Fruit de 6 ans de développement, de financement indépendant et produit par Eminem, Joseph Kahn (réalisateur culte ayant plus de 30 ans dans le métier des clips, du Wu-Tang Clan à Taylor Swift en passant par Dr Dre, Shakira ou 50 Cent) revient avec "Bodied", mix improbable entre 8 Mile et Scott Pilgrim vs The World, ayant fait son bout de chemin pendant 1 an dans tous les festivals américains, en repartant avec l'Audience Award à Toronto notamment.
Sorte de film ultime sur le rap battle, on y suit Alex, étudiant blanc intello issu d'un milieu aisé et passionné de poésie, va se retrouver propulsé dans l'univers des battle à la suite d'une joute verbale dont il sort victorieux, au grand dam de sa copine féministe critiquant vivement ce milieu.
A travers les yeux de son personnage, Kahn nous invite à une réelle plongée dans un milieu qu'il connait très bien, et va nous interroger sur tous ses codes dans le climat actuel.
Très vite le spectateur est plongé (et pas avec le dos de la cuillère) dans toutes les polémiques qui entourent le rap game, que ce soit les insultes misogynes, raciales ou homophobes, le tout avec un regard corrosif, une énergie cruellement contagieuse et sans aucun ton moralisateur.
Confrontant sans cesse ses personnages (de toute origine ou classe sociale), Bodied ne tire jamais de conclusions et nous montre la puissance évocatrice des mots dans un genre musical à la grammaire précise et aux racines profondément dans une identité culturelle afro-américaine et masculine. L'absurdité qui y règne est abordée, notamment via des participants qui se créent leur propre personnage bien loin de la réalité pour se fiche sur la poire, avant de discuter comme des amis autour d'une pinte, victimes d'une image véhiculée qui peine à évoluer.

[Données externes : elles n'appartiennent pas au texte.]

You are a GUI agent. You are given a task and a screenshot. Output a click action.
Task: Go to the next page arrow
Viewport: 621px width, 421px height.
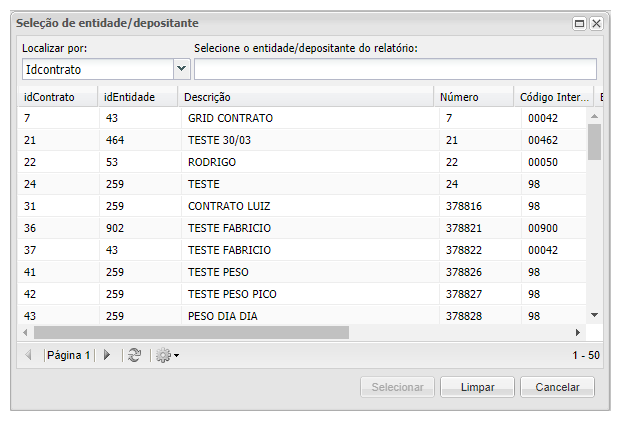coord(107,355)
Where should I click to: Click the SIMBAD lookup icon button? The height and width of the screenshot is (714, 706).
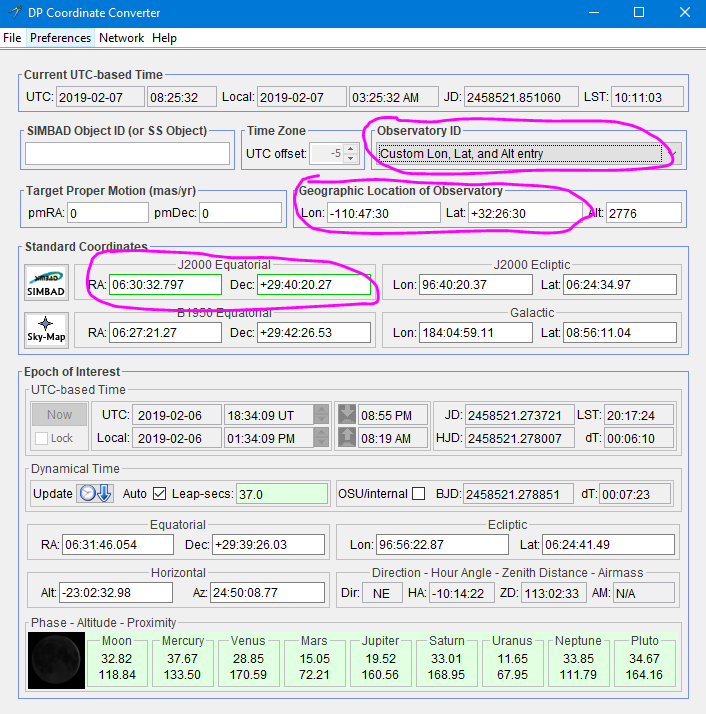[46, 281]
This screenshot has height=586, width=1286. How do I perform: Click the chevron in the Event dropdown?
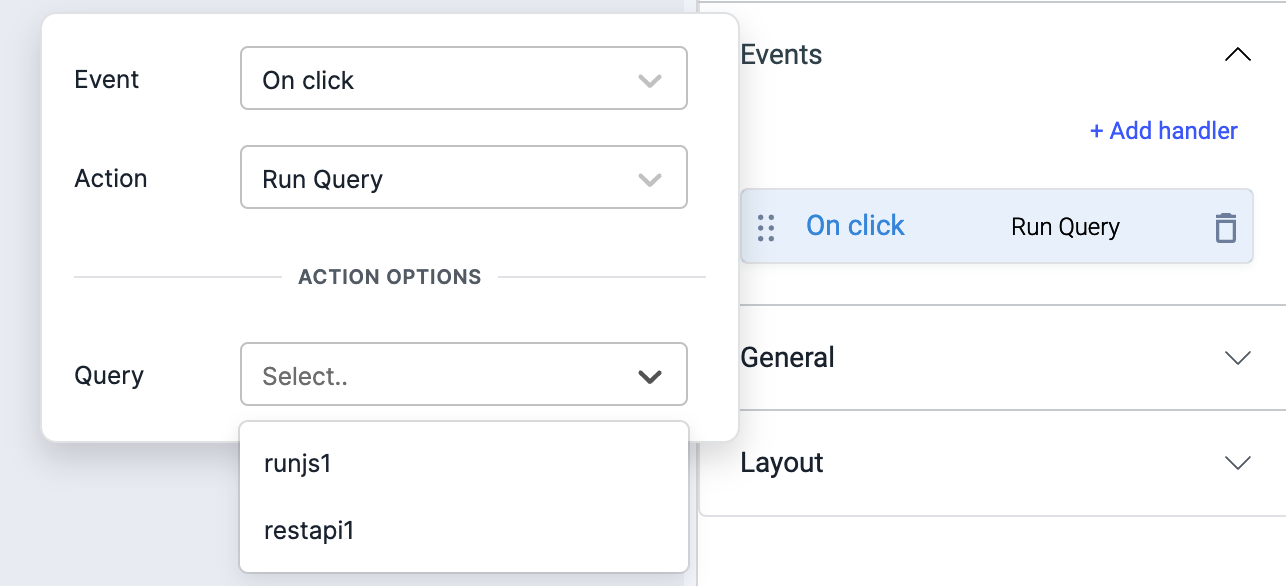point(650,80)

D'entrée de jeu, le film avertit son public de manière totalement méta de la "fuck you attitude" de son film : chaque battle de rap est un moment de bravoure unique, brillamment écrite et mise en scène avec un talent monstre (parfois même lorsqu'on s'y attend le moins), souvent dôtées d'excentricités visuelles (de la fumée qui sort des doigts pour imiter les coups de feu par exemple). Chaque interprète amène un style différent, les insultes et les rimes fusent comme des balles de fusée, et l'intensité va crescendo tout au long du film, jusqu'à un final ahurissant d'intensité, sans jamais avoir affaire à un récit balisé.
Joseph Kahn dissèque le rap en lui-même et la puissance des mots ainsi que de la liberté d'expression : Alex allant prendre de plus en plus confiance en lui en allant toujours plus loin dans l'attaque verbale, faisant considérablement évoluer son rapport aux autres.

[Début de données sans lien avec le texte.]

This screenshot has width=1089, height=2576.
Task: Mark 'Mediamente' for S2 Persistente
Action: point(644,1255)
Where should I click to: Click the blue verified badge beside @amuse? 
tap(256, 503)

Le casting est excellent, notamment l'acteur principal Callum Worthy complètement crédible dans ce rôle de "faux Eminem", Jackie Long, ou encore le reste de la distribution qui comporte même de vrais rappeurs (comme Dizazter ou Charlamagne Tha God).
Dépassant complètement le cadre du divertissement à travers son personnage voulant repousser les règles pré-établies, Bodied n'hésite pas à tacler les réseaux sociaux, les médias, l'appartenance culturelle et bon nombre d'autres thèmes, parfaitement implémentées, non sans un humour ravageur (le film est hilarant et totalement désinhibé) et une mise en scène ingénieuse, immersive, remettant toute l'esthétique du rap en perspective.
Bodied est un film punk et politiquement incorrect absolument ravageur, incroyablement jubilatoire et terriblement actuel, ne perdant jamais de vue son sujet, et dont on sort complètement galvanisé devant un tel manifeste avec autant d'audace.